[[ INPUT FOR THIS TASK open ]]

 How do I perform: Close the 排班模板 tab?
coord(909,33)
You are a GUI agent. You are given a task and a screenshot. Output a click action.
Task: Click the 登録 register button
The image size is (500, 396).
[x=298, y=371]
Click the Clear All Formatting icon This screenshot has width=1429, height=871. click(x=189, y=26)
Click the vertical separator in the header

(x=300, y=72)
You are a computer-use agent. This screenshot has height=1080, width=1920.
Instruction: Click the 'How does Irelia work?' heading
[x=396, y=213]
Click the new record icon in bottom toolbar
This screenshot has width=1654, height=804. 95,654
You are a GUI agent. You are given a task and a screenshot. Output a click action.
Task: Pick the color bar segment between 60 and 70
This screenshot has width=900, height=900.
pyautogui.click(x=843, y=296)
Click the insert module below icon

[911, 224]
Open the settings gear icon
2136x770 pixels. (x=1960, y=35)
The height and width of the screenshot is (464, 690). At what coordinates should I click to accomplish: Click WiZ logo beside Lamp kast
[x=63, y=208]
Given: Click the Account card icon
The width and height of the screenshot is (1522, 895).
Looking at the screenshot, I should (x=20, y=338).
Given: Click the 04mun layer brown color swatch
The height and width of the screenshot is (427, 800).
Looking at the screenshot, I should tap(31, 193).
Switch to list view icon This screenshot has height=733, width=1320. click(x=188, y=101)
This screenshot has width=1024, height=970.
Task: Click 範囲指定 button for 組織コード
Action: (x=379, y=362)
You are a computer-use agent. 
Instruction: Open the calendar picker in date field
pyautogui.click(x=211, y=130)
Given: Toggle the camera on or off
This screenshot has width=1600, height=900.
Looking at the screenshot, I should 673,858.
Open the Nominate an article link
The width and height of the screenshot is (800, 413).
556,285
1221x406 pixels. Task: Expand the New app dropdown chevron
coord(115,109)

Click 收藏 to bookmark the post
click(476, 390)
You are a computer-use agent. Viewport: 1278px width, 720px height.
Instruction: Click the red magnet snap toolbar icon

[[ INPUT FOR THIS TASK closed ]]

EXERCISE REQUIREMENTS - When you answer, return the records above exactly as they stand.

SOLVED PROBLEM -
 How do I perform: Close the 排班模板 tab?
coord(909,33)
You are a GUI agent. You are given a task and a screenshot. Output a click action.
Task: Click the 登録 register button
The image size is (500, 396).
[x=298, y=371]
Click the Clear All Formatting icon This screenshot has width=1429, height=871. click(x=189, y=26)
Click the vertical separator in the header

(x=300, y=72)
You are a computer-use agent. This screenshot has height=1080, width=1920.
Instruction: Click the 'How does Irelia work?' heading
[x=396, y=213]
Click the new record icon in bottom toolbar
This screenshot has width=1654, height=804. 95,654
You are a GUI agent. You are given a task and a screenshot. Output a click action.
Task: Pick the color bar segment between 60 and 70
This screenshot has width=900, height=900.
pyautogui.click(x=843, y=296)
Click the insert module below icon

[911, 224]
Open the settings gear icon
2136x770 pixels. (x=1960, y=35)
The height and width of the screenshot is (464, 690). At what coordinates should I click to accomplish: Click WiZ logo beside Lamp kast
[x=63, y=208]
Given: Click the Account card icon
The width and height of the screenshot is (1522, 895).
Looking at the screenshot, I should (x=20, y=338).
Given: Click the 04mun layer brown color swatch
The height and width of the screenshot is (427, 800).
Looking at the screenshot, I should tap(31, 193).
Switch to list view icon This screenshot has height=733, width=1320. click(x=188, y=101)
This screenshot has width=1024, height=970.
Task: Click 範囲指定 button for 組織コード
Action: (x=379, y=362)
You are a computer-use agent. 
Instruction: Open the calendar picker in date field
pyautogui.click(x=211, y=130)
Given: Toggle the camera on or off
This screenshot has width=1600, height=900.
Looking at the screenshot, I should 673,858.
Open the Nominate an article link
The width and height of the screenshot is (800, 413).
556,285
1221x406 pixels. Task: Expand the New app dropdown chevron
coord(115,109)

Click 收藏 to bookmark the post
click(476, 390)
You are a computer-use agent. Viewport: 1278px width, 720px height.
Instruction: Click the red magnet snap toolbar icon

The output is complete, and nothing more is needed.